_Work request_:
Among the lines of the listing below, retype exactly those from the one containing "Click the black heart emoji" through the one containing "Screen dimensions: 684x492", both included. Do not include pictures.

_Records to use_:
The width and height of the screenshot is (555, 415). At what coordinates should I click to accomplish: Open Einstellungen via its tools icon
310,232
...
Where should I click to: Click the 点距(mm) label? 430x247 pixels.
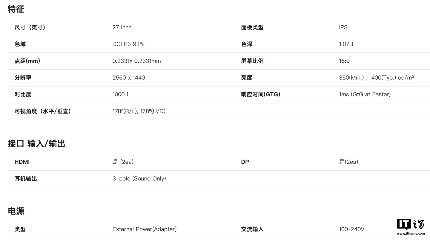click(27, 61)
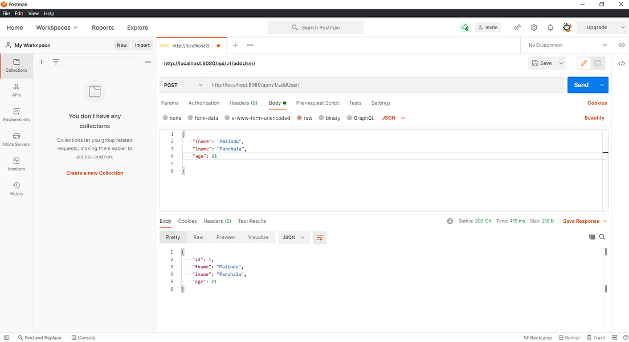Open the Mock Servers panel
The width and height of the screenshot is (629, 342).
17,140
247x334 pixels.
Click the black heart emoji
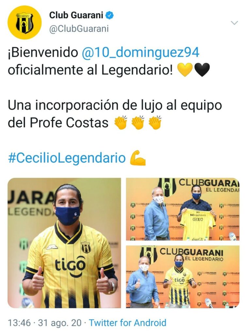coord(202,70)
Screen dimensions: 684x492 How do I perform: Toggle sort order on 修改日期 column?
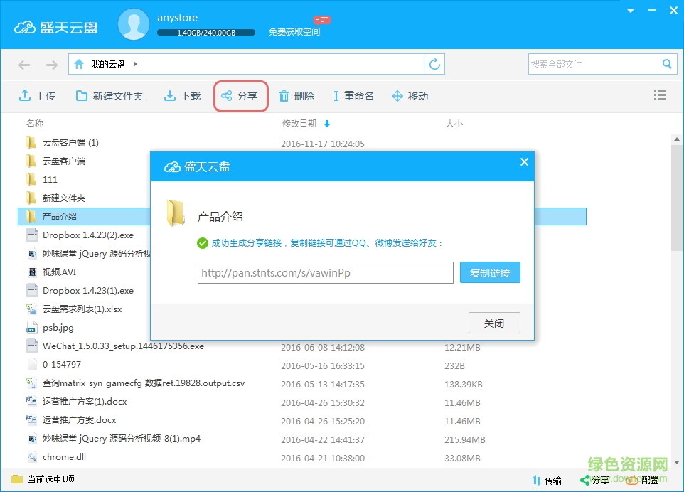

_Exercise response_:
Click the black heart emoji
coord(202,70)
Screen dimensions: 684x492 How do I perform: Toggle sort order on 修改日期 column?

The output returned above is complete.